Em 1997, a consulta de enfermagem foi adotada no Ambulatório Especializado em HIV/AIDS em uma unidade de referência em doenças infecciosas no estado do Ceará, como estratégia para se trabalhar o cuidado individualizado com os pacientes portadores da doença ou da infecção pelo HIV.

Entretanto, pensamos que este atendimento ainda está centrado nas questões bio- epidemiológicas do sujeito, necessitando configurar-se num dispositivo importante para a construção de um saber sobre o sujeito, onde este poderia estar se questionando e refletindo para além de sua doença, momento oportuno para a troca de saberes e estreitamento de laços. Para tal, é importante que o enfermeiro possa se utilizar de conceitos que possam ser uma ferramenta para a construção de uma consulta de enfermagem, agregando, além dos problemas de saúde, o reconhecimento das vulnerabilidades individuais, psíquicas e coletivas dos sujeitos.

Para se trabalhar com o sujeito portador de HIV/AIDS, algumas teorias podem ser utilizadas; entre elas, a abordagem humanista, comportamental e político- social. Pois o que percebemos é que a as abordagens educativas têm falhado por não contemplar o aspecto afetivo na construção do conhecimento, uma vez que os modelos estão orientados fundamentalmente nos aspectos cognitivos(11).

Além disso, outros aspectos merecem ser abordados, como as relações de gênero, a posição/condição/situação de mulheres e homens no mundo contemporâneo, os direitos das mulheres como direitos humanos, as relações conjugais e o poder que nelas circula, as estereotipias e os direitos reprodutivos e sexuais(12).

Defende-se uma consulta de enfermagem como um cuidado no qual sejam gestadas as dimensões ética, estética e política, onde o sujeito possa narrar sua história sem ser formatado a partir de pensamento reflexivo linear de causa e efeito, sem juízos ou cobranças de enquadramento à ciência hegemônica, onde ele possa se dizer, narrar sua história e, a partir dessa narrativa, criar outras formas de existência. Entende-se, portanto, que a base filosófica e o referencial teórico adotados pelo enfermeiro vão nortear e conduzir a sua prática clínica, assim como os efeitos produzidos por esta prática.

CONSIDERAÇÕES FINAIS Percebemos, nesse sentido, o termo vulnerabilidade como a suscetibilidade do sujeito a uma possibilidade de adoecimento, resultante de um conjunto de aspectos sociais, culturais, epidemiológicos, psicológicos e biológicos, recolocando o sujeito em sua relação com o coletivo. Estes aspectos devem ser analisados tanto objetivamente como subjetivamente, ou seja, devem ser levadas em consideração a dimensão simbólica, a construção de processos de identidade e as vulnerabilidades dos indivíduos.

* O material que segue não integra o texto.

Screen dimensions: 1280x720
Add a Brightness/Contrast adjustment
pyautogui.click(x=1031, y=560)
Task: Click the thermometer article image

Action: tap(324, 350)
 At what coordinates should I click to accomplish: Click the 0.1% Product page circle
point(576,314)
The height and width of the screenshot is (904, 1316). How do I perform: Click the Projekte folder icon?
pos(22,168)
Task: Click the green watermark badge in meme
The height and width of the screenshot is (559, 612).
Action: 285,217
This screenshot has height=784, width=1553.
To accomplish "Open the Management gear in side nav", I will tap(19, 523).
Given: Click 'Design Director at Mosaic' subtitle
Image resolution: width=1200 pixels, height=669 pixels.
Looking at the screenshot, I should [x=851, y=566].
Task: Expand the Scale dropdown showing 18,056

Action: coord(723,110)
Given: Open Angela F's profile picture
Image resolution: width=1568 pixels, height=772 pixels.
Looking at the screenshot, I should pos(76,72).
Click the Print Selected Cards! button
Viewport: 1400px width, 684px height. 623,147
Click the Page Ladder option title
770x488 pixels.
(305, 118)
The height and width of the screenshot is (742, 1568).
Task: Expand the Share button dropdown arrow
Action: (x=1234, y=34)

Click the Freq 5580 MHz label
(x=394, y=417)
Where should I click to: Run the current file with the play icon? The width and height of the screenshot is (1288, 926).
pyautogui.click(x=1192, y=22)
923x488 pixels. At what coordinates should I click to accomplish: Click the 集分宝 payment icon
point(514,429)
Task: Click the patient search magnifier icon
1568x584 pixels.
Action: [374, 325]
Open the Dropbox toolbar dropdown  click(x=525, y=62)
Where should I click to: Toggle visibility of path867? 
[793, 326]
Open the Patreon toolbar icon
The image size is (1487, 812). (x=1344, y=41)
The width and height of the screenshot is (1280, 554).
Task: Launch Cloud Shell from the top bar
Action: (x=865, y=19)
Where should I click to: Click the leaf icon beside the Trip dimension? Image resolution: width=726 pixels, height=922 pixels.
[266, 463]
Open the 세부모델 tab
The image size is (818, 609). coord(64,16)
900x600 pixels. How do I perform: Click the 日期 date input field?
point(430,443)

Faz-se necessário, além de identificarmos as vulnerabilidades que emergem na vida desses sujeitos, entender como estes organizam suas experiências a partir do modo como eles sentem, representam e dão um sentido a estas experiências.

Desta forma, pode-se pensar na consulta de enfermagem como um lugar onde as narrativas sejam produzidas. Podemos então produzir a consulta de enfermagem ao paciente portador de HIV/AIDS, percebendo e identificando suas vulnerabilidades onde a partir da mediação da história narrada e da escuta atenta, pode ser produzida um nova história, um espaço de criação e recriação de novos significados.

É fundamental pensarmos, portanto, qual é a noção de sujeito que temos e como este se relaciona consigo e com os outros, pois essa concepção é que deveria nortear e fundamentar os conceitos e a prática clínica do enfermeiro.